↓
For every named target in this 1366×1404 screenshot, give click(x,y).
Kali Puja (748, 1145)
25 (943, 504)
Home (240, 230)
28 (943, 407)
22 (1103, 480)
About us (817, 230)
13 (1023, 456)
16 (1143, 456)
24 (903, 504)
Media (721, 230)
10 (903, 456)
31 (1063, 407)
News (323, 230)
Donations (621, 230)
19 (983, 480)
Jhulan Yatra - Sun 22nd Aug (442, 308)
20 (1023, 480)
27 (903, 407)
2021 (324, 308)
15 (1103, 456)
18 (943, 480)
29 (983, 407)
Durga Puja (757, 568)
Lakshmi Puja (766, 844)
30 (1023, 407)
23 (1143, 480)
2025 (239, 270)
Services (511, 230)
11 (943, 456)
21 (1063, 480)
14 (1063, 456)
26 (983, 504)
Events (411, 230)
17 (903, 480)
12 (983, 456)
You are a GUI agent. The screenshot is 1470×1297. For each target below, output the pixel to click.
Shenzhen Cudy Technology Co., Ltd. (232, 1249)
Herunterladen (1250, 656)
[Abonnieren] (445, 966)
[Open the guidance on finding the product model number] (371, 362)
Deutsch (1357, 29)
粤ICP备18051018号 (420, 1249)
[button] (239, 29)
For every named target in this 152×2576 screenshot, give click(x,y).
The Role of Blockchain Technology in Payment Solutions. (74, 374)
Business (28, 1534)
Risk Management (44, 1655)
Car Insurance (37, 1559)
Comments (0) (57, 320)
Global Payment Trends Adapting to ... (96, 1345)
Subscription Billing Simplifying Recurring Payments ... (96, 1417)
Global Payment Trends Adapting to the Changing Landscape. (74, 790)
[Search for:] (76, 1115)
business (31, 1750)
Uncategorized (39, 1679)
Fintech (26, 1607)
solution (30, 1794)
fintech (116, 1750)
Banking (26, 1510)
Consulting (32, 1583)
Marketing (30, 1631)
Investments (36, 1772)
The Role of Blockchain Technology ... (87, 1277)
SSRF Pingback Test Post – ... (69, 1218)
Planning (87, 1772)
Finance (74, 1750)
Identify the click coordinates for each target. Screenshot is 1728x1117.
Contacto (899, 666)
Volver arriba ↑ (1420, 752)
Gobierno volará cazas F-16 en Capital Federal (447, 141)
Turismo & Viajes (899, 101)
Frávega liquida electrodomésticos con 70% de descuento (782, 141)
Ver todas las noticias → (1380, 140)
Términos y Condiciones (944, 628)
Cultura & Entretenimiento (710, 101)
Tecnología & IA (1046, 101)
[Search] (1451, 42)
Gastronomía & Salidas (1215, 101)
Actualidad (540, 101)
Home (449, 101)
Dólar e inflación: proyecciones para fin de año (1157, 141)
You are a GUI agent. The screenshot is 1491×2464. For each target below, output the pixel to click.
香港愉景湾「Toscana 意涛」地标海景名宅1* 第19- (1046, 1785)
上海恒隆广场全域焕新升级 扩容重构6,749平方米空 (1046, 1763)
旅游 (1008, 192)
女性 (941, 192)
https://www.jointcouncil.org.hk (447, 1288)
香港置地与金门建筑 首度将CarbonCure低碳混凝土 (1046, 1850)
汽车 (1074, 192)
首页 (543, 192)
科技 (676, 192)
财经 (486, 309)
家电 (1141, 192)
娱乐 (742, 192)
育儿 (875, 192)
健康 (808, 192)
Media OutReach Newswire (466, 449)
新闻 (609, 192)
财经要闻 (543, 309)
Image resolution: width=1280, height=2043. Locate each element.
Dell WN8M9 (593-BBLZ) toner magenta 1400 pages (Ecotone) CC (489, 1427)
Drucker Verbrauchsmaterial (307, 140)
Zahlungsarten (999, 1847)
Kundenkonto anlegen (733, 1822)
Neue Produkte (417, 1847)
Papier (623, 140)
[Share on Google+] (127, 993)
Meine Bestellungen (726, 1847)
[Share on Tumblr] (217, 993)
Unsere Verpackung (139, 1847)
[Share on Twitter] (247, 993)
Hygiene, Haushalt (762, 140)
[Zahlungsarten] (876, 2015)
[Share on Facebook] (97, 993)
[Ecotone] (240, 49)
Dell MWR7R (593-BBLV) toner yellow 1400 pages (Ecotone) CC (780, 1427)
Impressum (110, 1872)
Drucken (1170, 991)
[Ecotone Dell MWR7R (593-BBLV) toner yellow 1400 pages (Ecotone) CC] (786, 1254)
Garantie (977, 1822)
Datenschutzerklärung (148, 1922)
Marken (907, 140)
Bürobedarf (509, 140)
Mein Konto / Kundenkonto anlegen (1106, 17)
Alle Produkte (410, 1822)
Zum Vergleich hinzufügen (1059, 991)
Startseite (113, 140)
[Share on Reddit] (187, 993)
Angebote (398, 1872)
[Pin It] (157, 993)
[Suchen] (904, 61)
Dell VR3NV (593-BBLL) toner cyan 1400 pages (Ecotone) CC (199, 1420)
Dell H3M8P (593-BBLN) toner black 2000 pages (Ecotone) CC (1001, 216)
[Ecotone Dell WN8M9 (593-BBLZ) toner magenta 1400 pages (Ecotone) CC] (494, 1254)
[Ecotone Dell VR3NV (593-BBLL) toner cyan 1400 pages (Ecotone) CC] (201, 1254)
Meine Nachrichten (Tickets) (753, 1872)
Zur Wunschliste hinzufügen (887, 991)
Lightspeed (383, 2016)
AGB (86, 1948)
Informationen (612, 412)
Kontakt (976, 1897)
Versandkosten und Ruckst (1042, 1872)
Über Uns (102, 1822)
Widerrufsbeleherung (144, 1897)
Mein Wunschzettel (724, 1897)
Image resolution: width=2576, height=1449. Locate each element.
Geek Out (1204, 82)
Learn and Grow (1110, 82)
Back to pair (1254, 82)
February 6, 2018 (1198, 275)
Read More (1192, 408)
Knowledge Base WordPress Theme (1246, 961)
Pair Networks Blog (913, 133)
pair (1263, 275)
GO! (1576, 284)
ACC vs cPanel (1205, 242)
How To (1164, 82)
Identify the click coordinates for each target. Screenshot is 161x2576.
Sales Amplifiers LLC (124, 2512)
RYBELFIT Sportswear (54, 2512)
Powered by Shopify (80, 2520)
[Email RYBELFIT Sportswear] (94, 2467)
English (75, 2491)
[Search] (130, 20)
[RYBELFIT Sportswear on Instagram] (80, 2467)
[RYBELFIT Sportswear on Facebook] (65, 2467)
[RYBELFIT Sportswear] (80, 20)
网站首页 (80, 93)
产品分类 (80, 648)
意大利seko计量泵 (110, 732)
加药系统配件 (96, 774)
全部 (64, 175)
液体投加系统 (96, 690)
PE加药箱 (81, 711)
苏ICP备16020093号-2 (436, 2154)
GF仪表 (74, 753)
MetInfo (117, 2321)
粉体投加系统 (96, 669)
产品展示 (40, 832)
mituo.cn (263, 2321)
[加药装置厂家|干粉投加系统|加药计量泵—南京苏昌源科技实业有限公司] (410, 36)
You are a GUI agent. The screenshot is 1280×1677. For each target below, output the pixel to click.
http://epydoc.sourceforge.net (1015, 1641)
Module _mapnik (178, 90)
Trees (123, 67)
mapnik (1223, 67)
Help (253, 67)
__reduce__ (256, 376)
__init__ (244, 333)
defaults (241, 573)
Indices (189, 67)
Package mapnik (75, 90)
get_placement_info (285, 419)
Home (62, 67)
↑
EXERCISE DIRECTIONS:
Reproduce the lines of the entries above from the one with "21 (1063, 480)" to the one with "粤ICP备18051018号 (420, 1249)", both included, exactly and without any other line.

PROBLEM SOLUTION:
21 (1063, 480)
14 (1063, 456)
26 (983, 504)
Events (411, 230)
17 (903, 480)
12 (983, 456)
You are a GUI agent. The screenshot is 1470×1297. For each target below, output the pixel to click.
Shenzhen Cudy Technology Co., Ltd. (232, 1249)
Herunterladen (1250, 656)
[Abonnieren] (445, 966)
[Open the guidance on finding the product model number] (371, 362)
Deutsch (1357, 29)
粤ICP备18051018号 (420, 1249)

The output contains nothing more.